Met andere woorden: wat lezers onder literaire kwaliteit verstaan, is niet te vangen in slechts stijl, het heeft ook met het verhaal te maken. Dit betekent echter niet noodzakelijk dat we niet met vooroordelen te maken hebben. Dat juist de schrijfstijl van deze roman door veel respondenten als matig beoordeeld wordt, is vreemd gezien deze resultaten. Haar schrijfstijl is (in de vertaling) immers verwant aan die van auteurs waar respondenten wel hoog van opgeven. Dat kan dus een indicatie zijn dat hier wel degelijk vooroordelen aan het werk zijn.

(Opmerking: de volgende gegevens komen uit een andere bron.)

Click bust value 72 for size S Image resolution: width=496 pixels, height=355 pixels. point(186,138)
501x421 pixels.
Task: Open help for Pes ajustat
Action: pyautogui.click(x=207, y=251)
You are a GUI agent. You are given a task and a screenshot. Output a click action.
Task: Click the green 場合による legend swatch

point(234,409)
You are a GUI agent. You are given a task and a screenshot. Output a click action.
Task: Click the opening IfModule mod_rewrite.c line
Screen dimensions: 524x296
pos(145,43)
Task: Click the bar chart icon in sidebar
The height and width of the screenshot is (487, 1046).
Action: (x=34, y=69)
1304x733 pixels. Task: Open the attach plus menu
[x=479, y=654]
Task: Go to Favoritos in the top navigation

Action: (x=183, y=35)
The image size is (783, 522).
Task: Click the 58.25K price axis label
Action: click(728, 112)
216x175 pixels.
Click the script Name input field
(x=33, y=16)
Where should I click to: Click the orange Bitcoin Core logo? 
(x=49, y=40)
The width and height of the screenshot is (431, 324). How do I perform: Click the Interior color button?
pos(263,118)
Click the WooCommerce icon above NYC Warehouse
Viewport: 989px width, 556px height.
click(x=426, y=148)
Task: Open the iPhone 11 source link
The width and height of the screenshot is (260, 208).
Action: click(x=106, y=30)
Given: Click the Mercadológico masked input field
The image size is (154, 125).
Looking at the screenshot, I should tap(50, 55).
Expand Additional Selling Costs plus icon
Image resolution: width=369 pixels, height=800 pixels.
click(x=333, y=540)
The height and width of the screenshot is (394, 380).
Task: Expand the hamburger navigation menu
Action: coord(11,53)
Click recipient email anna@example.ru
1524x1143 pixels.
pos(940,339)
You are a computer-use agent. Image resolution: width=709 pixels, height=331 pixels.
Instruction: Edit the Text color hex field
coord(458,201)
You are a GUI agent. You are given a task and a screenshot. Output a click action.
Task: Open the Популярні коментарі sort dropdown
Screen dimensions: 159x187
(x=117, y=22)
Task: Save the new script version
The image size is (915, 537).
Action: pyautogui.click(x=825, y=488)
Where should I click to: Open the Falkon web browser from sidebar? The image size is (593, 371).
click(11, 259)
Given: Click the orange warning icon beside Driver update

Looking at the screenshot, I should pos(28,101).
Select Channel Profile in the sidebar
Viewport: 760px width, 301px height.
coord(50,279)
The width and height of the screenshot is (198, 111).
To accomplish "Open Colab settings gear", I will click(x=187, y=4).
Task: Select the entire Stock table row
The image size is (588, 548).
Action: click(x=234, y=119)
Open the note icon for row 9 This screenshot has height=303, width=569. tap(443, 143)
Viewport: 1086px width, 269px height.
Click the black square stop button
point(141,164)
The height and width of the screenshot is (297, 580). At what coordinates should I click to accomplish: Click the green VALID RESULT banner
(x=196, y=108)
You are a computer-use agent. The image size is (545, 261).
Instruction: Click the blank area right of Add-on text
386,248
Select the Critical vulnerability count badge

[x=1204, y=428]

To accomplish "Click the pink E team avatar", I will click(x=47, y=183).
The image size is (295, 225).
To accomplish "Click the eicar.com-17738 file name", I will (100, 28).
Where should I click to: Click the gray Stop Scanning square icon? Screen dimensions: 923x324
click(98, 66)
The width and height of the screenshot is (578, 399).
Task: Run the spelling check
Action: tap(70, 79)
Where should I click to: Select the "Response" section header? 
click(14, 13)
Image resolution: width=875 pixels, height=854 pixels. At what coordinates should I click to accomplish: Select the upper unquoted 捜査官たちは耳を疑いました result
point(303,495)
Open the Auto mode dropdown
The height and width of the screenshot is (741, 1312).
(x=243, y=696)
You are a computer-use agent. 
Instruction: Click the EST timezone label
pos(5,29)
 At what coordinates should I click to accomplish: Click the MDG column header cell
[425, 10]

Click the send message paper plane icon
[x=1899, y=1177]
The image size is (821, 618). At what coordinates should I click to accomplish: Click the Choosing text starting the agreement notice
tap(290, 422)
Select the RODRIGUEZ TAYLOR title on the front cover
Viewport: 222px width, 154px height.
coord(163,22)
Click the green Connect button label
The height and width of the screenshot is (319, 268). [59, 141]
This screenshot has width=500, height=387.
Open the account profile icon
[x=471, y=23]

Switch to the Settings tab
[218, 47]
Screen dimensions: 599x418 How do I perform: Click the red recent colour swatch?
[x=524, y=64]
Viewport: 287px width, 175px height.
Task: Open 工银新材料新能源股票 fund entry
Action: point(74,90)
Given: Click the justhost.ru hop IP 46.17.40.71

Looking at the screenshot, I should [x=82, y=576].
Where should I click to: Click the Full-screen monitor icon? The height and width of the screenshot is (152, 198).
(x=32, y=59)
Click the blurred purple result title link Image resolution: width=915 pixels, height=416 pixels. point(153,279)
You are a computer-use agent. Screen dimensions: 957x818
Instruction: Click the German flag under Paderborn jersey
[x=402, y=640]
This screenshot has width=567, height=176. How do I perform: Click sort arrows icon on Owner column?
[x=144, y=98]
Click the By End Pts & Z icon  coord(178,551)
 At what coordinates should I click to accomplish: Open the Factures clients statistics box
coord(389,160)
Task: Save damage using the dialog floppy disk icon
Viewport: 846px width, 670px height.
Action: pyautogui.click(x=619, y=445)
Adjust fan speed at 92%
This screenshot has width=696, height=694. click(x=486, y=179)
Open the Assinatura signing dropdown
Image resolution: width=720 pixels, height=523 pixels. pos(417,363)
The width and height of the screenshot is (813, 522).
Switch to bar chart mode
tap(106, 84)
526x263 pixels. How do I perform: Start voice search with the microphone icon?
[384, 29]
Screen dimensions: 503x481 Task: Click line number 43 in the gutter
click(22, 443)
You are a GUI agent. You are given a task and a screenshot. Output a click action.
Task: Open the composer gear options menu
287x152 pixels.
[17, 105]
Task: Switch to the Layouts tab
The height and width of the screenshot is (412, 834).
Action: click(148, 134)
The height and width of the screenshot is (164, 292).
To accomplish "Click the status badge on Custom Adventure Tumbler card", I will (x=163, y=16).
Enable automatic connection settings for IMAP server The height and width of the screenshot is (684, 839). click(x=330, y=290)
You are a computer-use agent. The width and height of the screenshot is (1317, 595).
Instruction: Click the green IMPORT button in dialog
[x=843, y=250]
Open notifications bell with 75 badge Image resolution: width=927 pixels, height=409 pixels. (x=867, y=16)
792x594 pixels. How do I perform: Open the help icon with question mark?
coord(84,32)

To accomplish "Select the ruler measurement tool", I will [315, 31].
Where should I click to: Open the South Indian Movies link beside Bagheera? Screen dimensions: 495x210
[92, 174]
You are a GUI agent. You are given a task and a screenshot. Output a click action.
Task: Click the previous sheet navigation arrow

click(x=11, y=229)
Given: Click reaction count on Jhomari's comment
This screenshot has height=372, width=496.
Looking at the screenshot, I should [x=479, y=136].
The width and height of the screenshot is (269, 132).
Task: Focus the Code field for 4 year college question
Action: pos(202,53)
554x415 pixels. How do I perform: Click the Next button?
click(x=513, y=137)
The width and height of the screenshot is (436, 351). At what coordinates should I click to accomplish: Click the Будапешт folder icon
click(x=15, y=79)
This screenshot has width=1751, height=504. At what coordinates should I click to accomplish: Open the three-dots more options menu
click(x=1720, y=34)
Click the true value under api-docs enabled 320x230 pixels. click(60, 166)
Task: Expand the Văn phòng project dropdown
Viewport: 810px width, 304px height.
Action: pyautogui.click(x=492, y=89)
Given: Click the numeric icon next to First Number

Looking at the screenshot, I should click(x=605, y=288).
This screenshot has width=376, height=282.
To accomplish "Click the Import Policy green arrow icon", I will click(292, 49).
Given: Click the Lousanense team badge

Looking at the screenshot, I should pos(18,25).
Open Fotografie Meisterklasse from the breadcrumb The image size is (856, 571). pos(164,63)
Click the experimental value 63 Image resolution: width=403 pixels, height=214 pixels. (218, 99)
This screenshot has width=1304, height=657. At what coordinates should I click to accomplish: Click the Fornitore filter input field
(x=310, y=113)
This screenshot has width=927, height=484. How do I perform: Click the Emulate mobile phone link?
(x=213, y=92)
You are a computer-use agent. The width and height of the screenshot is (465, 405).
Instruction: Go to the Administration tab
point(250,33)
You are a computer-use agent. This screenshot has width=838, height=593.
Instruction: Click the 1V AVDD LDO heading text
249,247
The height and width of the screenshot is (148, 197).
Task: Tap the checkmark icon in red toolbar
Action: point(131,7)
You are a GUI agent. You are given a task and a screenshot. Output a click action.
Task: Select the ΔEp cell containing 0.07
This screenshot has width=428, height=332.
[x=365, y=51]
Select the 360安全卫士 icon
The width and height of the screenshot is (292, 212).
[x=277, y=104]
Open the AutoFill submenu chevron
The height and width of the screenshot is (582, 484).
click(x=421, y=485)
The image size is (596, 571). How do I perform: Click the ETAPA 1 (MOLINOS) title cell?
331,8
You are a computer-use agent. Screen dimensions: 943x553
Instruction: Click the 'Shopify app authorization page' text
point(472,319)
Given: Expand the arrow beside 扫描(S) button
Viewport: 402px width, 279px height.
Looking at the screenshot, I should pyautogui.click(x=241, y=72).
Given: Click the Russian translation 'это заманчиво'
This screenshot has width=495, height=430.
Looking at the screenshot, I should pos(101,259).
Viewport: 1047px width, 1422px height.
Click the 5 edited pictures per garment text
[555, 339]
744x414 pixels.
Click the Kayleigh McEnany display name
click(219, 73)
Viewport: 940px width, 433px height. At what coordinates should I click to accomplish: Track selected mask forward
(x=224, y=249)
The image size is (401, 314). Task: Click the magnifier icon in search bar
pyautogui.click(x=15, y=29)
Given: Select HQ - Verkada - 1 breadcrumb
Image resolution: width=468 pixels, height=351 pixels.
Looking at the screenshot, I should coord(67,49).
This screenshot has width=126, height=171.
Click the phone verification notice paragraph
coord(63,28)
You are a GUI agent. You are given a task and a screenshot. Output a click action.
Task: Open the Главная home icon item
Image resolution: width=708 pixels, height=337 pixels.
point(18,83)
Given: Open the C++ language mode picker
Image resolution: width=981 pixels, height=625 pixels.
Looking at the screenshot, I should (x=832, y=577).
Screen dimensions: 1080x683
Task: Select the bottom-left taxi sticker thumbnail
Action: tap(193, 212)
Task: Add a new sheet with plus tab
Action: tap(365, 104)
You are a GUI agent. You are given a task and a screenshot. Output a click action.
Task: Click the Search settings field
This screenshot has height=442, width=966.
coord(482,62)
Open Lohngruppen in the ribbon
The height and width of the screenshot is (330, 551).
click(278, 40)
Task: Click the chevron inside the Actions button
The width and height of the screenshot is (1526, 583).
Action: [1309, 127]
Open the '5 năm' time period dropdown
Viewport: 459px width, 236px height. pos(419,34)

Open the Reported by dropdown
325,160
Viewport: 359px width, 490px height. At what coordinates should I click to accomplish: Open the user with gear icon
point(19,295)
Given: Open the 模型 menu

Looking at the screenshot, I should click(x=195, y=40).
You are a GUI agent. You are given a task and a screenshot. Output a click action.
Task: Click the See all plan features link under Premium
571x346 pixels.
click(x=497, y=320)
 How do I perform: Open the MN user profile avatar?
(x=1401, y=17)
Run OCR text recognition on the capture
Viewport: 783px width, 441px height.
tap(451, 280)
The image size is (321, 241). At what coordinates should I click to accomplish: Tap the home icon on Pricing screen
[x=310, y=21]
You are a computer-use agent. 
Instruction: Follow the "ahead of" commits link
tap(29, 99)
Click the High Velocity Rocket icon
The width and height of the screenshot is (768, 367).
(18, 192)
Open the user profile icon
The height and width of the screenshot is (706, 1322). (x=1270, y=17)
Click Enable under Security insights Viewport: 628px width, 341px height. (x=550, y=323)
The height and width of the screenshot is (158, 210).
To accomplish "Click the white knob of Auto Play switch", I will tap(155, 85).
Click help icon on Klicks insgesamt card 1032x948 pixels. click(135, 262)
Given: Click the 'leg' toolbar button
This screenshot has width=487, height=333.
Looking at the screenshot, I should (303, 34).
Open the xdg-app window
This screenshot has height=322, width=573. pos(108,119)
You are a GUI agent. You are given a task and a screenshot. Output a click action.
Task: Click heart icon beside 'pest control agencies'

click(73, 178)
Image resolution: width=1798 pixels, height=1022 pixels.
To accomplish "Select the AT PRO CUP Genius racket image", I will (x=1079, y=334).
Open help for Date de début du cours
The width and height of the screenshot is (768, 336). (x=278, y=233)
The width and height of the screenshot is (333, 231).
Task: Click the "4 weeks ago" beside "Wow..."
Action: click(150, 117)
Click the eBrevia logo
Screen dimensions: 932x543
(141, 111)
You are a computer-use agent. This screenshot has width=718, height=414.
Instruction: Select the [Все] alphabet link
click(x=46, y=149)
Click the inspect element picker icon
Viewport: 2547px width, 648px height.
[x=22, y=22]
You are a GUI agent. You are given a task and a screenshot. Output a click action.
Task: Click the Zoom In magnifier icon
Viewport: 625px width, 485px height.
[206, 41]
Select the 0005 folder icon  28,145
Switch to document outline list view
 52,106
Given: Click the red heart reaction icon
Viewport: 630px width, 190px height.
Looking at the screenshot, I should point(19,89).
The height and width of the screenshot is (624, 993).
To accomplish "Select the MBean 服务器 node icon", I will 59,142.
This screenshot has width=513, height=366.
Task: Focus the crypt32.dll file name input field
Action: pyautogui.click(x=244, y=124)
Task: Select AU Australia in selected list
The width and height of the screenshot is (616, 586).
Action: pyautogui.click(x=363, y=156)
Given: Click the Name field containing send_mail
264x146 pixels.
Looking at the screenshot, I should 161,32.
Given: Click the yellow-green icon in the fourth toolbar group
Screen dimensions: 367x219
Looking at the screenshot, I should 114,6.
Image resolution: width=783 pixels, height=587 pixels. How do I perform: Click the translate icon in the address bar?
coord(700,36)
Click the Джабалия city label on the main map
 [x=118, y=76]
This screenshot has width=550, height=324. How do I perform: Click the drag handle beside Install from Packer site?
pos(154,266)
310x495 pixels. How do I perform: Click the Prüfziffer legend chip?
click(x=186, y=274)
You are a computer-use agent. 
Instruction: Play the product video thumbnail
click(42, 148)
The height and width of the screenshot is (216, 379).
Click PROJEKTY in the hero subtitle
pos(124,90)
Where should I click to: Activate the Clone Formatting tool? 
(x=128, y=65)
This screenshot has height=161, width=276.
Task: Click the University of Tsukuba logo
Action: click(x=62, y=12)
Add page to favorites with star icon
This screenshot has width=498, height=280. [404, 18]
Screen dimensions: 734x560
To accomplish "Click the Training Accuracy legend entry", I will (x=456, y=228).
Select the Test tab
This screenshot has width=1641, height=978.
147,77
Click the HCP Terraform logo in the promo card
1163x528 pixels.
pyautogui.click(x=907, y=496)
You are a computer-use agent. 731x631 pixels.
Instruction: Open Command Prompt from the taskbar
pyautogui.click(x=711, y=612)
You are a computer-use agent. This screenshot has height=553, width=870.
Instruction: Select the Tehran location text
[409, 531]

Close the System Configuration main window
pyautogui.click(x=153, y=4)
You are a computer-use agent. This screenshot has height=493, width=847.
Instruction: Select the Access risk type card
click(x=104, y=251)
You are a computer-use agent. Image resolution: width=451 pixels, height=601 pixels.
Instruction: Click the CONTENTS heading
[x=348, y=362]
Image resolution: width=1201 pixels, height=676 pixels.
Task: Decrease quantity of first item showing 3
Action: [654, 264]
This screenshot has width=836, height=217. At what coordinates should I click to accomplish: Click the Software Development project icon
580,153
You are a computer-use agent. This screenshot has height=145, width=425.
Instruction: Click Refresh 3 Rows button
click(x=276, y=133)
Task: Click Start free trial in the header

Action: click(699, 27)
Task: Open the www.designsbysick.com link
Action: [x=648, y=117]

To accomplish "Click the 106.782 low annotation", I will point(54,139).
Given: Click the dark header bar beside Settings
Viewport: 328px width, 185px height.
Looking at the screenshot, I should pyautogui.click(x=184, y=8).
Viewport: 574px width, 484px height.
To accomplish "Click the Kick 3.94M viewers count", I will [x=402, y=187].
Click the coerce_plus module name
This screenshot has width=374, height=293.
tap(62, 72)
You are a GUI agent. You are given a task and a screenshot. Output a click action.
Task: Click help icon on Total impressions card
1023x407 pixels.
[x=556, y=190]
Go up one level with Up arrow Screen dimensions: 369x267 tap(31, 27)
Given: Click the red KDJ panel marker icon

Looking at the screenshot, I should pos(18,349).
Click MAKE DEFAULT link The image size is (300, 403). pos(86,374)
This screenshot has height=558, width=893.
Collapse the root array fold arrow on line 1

Aan de andere kant: mogelijk werkt een hoog literair ogende stijl in combinatie met een laag literair aandoende plotlijn juist ergerlijk. Dat is aan de ene kant begrijpelijk, maar dan vraag ik me toch weer af waarom zulke onderwerpen ’terecht’ als laag literair gezien worden. Want is er inherent iets mis met een identiteitscrisis als onderwerp? Of is dat alleen problematisch als het een vrouw is die die crisis heeft? Of is het het happy end? Is dat onliterair? En waarom dan eigenlijk? Wordt vervolgd dus.
Slot: waarom de computer?
Wat is er nu zo bijzonder aan deze analyse? Op basis van het lezen van de roman was je mogelijk tot ongeveer dezelfde conclusie gekomen. En deze analyses zijn nog steeds geen keihard ‘bewijs’ – ik zou veel meer romans moeten onderzoeken om de vergelijking degelijker te maken. Toch was een mogelijke stilistische verwantschap met Yalom en Barnes waarschijnlijk niet als eerste in het oog gesprongen. Ook laat de afwijking van de beoordelingen ten opzichte van de daadwerkelijke tekst zien hoe het kan dat literaire kwaliteit traceren is naar tekstkenmerken, maar tegelijk ook een sociale constructie is. Laat me dat uitleggen. Literaire kwaliteit is gebaseerd op een consensus. We hebben een soort ‘afspraak’ wat literaire kwaliteit inhoudt – ook al is dat tijd- en plaatsgebonden. Dus kan de computer over het algemeen goede voorspellingen maken op basis van de tekst, wat niet zou kunnen als de relatie tussen oordeel en de tekst volledig arbitrair was. Maar bij een geval als Eten, bidden, beminnen werkt het dan weer minder goed – en ik laat met deze analyses zien dat het zeer waarschijnlijk is dat dat door vooroordelen over de literaire kwaliteit van een bepaalde plot komt. Met andere woorden: de computeranalyses, gecombineerd met de uitkomsten van het Nationale Lezersonderzoek, laten niet zien wat literaire kwaliteit is, het geeft ons meer inzicht in wat perceptie van literaire kwaliteit inhoudt.